■ Saved entries ■
***

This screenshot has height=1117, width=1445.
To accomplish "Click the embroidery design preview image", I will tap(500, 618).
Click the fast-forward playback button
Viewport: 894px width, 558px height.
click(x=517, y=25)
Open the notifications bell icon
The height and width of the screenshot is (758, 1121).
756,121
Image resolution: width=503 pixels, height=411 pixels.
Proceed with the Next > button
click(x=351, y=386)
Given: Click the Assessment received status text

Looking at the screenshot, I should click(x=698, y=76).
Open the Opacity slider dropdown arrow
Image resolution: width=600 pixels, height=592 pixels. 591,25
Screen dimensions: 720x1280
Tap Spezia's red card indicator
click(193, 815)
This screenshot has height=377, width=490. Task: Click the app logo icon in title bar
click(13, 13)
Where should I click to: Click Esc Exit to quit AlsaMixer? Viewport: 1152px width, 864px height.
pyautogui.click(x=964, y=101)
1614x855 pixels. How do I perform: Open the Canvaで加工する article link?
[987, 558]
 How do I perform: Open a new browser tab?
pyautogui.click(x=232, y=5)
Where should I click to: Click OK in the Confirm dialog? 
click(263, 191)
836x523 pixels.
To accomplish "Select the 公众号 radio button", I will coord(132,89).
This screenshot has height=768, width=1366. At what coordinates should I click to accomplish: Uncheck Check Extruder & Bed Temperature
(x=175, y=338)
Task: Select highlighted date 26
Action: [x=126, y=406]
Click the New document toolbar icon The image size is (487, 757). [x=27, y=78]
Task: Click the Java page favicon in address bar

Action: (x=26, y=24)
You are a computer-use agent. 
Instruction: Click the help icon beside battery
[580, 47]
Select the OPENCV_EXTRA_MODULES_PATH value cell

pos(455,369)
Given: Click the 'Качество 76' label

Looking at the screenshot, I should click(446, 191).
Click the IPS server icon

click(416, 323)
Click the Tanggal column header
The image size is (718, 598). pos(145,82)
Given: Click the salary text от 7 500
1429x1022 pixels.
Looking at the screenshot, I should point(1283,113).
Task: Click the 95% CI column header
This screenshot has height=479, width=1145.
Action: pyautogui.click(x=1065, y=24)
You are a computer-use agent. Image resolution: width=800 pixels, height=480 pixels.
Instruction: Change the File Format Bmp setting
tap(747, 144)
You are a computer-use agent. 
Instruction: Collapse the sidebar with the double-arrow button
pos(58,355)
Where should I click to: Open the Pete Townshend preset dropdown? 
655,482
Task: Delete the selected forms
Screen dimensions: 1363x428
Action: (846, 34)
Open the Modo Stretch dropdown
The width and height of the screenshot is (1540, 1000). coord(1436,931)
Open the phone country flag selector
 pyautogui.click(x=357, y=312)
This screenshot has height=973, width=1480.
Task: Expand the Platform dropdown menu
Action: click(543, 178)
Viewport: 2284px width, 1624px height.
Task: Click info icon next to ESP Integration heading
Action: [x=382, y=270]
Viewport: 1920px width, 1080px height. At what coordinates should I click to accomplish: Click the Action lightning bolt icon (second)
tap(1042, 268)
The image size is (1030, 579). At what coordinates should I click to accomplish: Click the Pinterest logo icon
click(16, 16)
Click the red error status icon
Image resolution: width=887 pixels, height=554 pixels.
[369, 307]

***

Can you copy the data verbatim, starting with its first line and going on through the line with "pyautogui.click(x=232, y=5)"?

This screenshot has height=1117, width=1445.
To accomplish "Click the embroidery design preview image", I will tap(500, 618).
Click the fast-forward playback button
Viewport: 894px width, 558px height.
click(x=517, y=25)
Open the notifications bell icon
The height and width of the screenshot is (758, 1121).
756,121
Image resolution: width=503 pixels, height=411 pixels.
Proceed with the Next > button
click(x=351, y=386)
Given: Click the Assessment received status text

Looking at the screenshot, I should click(x=698, y=76).
Open the Opacity slider dropdown arrow
Image resolution: width=600 pixels, height=592 pixels. 591,25
Screen dimensions: 720x1280
Tap Spezia's red card indicator
click(193, 815)
This screenshot has height=377, width=490. Task: Click the app logo icon in title bar
click(13, 13)
Where should I click to: Click Esc Exit to quit AlsaMixer? Viewport: 1152px width, 864px height.
pyautogui.click(x=964, y=101)
1614x855 pixels. How do I perform: Open the Canvaで加工する article link?
[987, 558]
 How do I perform: Open a new browser tab?
pyautogui.click(x=232, y=5)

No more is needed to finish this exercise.